Wir müssen einen Plan machen, dieses Risiko zumindest zu vermindern.
WIR, denn jene von der Gesundheitspolitik, interessiert das reichlich wenig!
Die halten uns für Spinner; die Ärzte, die sich damit beschäftigen, halten sie für Scharlatane.
Montag, 16. Juni 2008
Neuinfektion vermeiden ! Neuer Zeckenbiss !
Es ist unglaublich, wie viele Zeckenstiche dieses Jahr zur Behandlung anstehen.
Wohl hat der kältearme Winter tatsächlich für eine wahre Explosion dieser Vektoren geführt !
Jäger berichten von Unmengen von Zecken auf v.a. Rehen.
Hier in der Praxis sind es vor allerm die kleinen Zecken, Larven und Nymphen, die zur Entfernung oder Untersuchung kommen!
Mir wird Angst und Bange, wenn ich an die Folgen des sich verändernden Klimas denke!
Borreliose wird DIE Volkskrankheit !
Dienstag, 29. April 2008
Mattigkeit, eine elende Erscheinungsform des menschlichen Daseins !
Mattigkeit, diese elende Mattigkeit, ist neben dem Schwitzen und den Gelenkschmerzen eine der häufigsten Erscheinungsformen der Borreliose.

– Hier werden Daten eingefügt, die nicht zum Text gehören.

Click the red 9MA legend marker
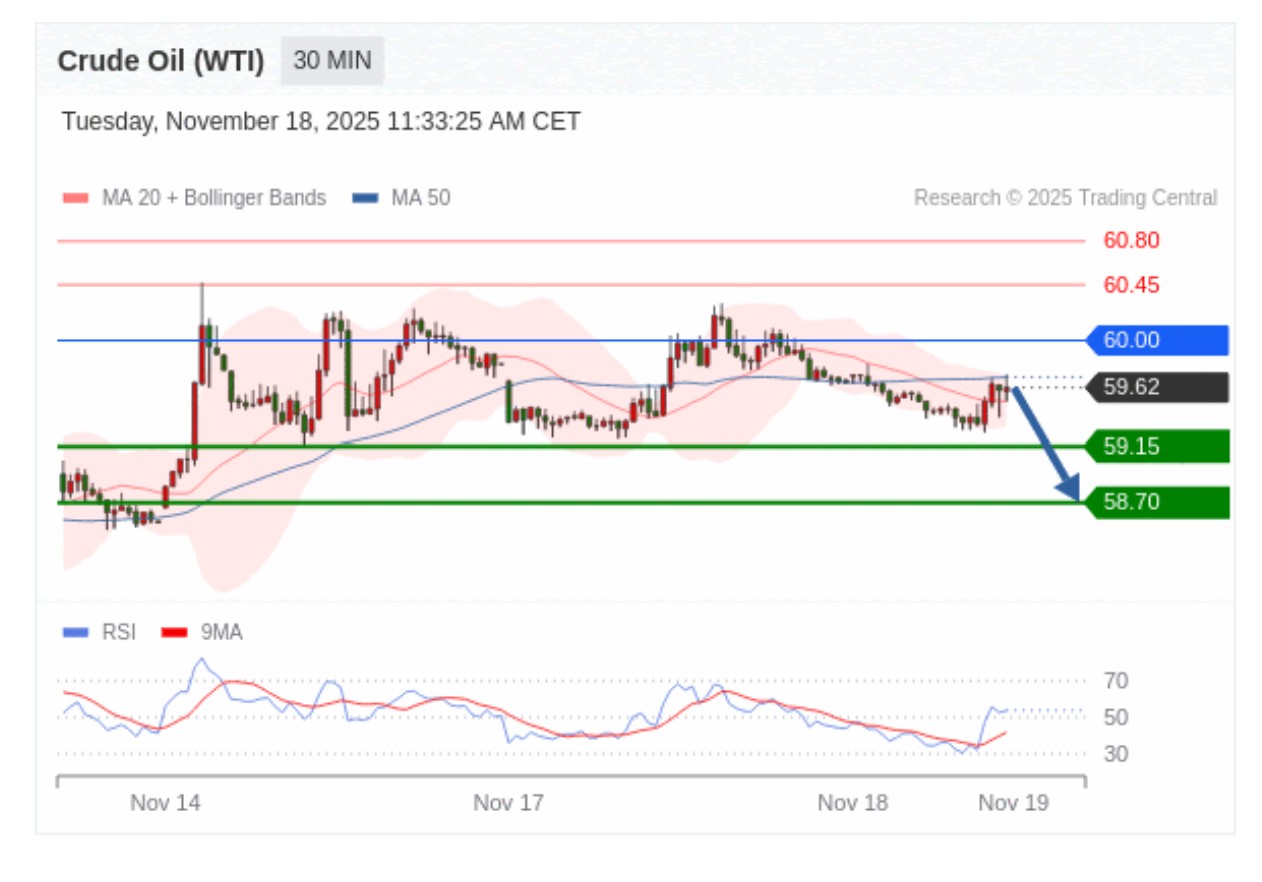1262x882 pixels. point(175,632)

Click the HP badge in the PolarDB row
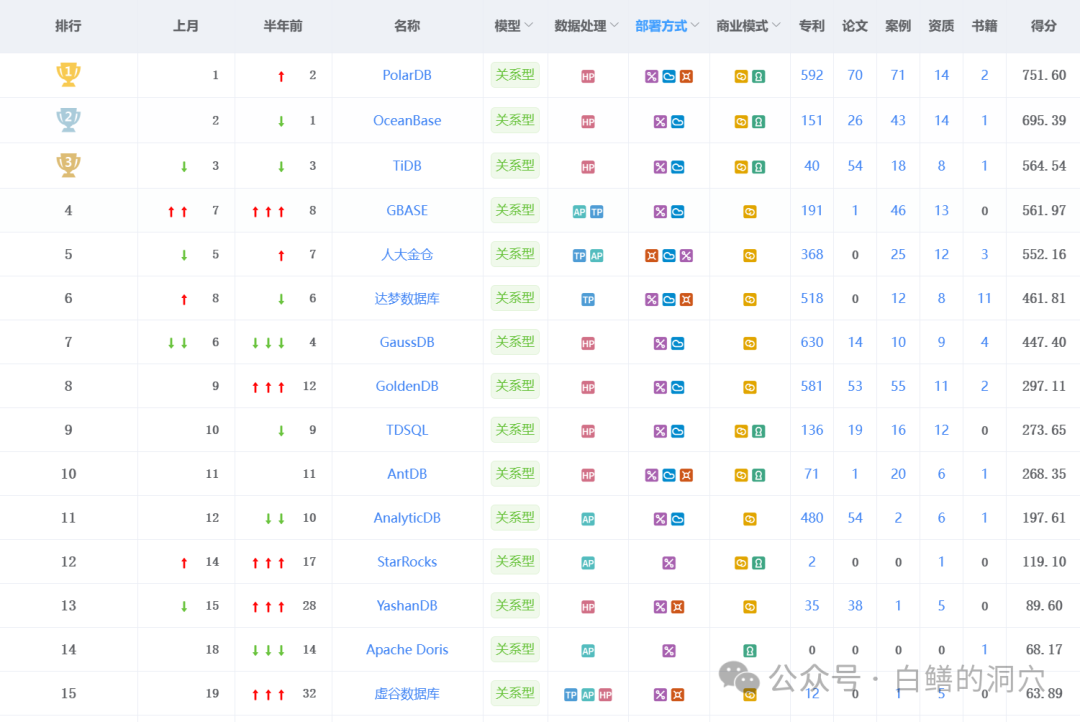588,76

Zu Nichts hat man Lust, allein das Nötigste zu erledigen, kostet einen enormen Energieaufwand. Und dazu hört man ständig aus der Umgebung: "Du siehst ja heute wirklich besser aus" oder "ohh schön.daß Du es überstanden hast".
Man selbst weiß, wie schlecht es einem geht.
Und man weiß auch, daß der/die Andere denkt: "Nun reiß Dich doch mal endlich zusammen!"
Würd man ja gern, kann aber nicht!
Gibt es da medizinische Hilfe?
Ja, gibt es: Vigil, ein hervorragendes (aber sündhaft teures) Präparat gegen Mattigkeit. Aber: Es hat nicht die Indikation "Müdigkeit bei Borreliose", denn die gibt es ja im offiziellen Denken gar nicht! Und so zahlt es hier die Krankenkasse auch nicht, und der Hersteller leistet auch keine Produkthaftung.
Und sonst?
Ja, es gibt etwas!
Auf meinen Reisen nach China traf ich auf einen Pilz, Cordiceps, ein biologisches Unikum! Dieser Pilz wächst v.a. in Nepal (dem Dach der Welt), einer Gegend mithin, wo ich mich nur unter angestrengstem Schnaufen fortbewegen konnte.
Und genau dagegen wird er dort eingesetzt: gegen Höhenkrankheit!
Und ... in der chinesischen Medizin gegen Mattigkeit bei chronischer Borreliose!
Warum weiß man das hier not? Warum wußte ich das not? Keine Ahnung!
Nun gut, ich habe angefangen, damit zu behandeln (mich auch!).
Noch kann ich nichts Konkretes darüber berichten. Aber ich bin ganz sicher, daß Ihr/Sie hier bald weiteres daüber lesen könnt!